BLUFFTON—St. Gregory the Great School recently became the first non-public school in South Carolina and the first Catholic school in the Diocese of Charleston to receive national certification for its STEM education program.
The school is also one of only 15 Catholic schools nationwide to be STEM-certified.
Principal Christopher Trott said they received certification from Cognia (formerly known as AdvancED), a non-profit international accrediting organization.
Trott said incorporating STEM (Science, Technology, Engineering and Math), across the curriculum has been a focus at St. Gregory the Great for the past five years, adding that they follow the STREAM model, which also incorporates religious education and the arts.
The school serves 183 students in pre-kindergarten through the sixth grade.
The goal of a STEM curriculum is not only to educate students in subjects they will need for future careers, but also to teach them how to adapt those skills in real life. The curriculum encourages creativity and problem-solving, Trott said.
“It’s all about focusing your school on creating an environment that prepares students for college and the careers they will be entering in the very near future,” Trott said. “We’re working on building the potential of 21st-century learners so they can be prepared to take on positions and jobs that might not even exist right now.”
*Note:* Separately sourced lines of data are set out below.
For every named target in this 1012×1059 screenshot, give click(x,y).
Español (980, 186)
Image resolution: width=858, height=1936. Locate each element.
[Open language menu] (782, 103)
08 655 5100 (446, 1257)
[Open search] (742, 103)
To receive certification, educators at St. Gregory the Great had to show examples of how they apply the STREAM model around the school.
One of the most notable programs is the St. Gregory the Great Garden project, which involves students in every grade. Over the past year, students have explored science through growing loofah gourds, and employed business and math skills as they worked on a project to make and market loofah products.
The school has also introduced engineering classes for all students and a math lab in addition to regular math classes for fourth- through sixth-graders.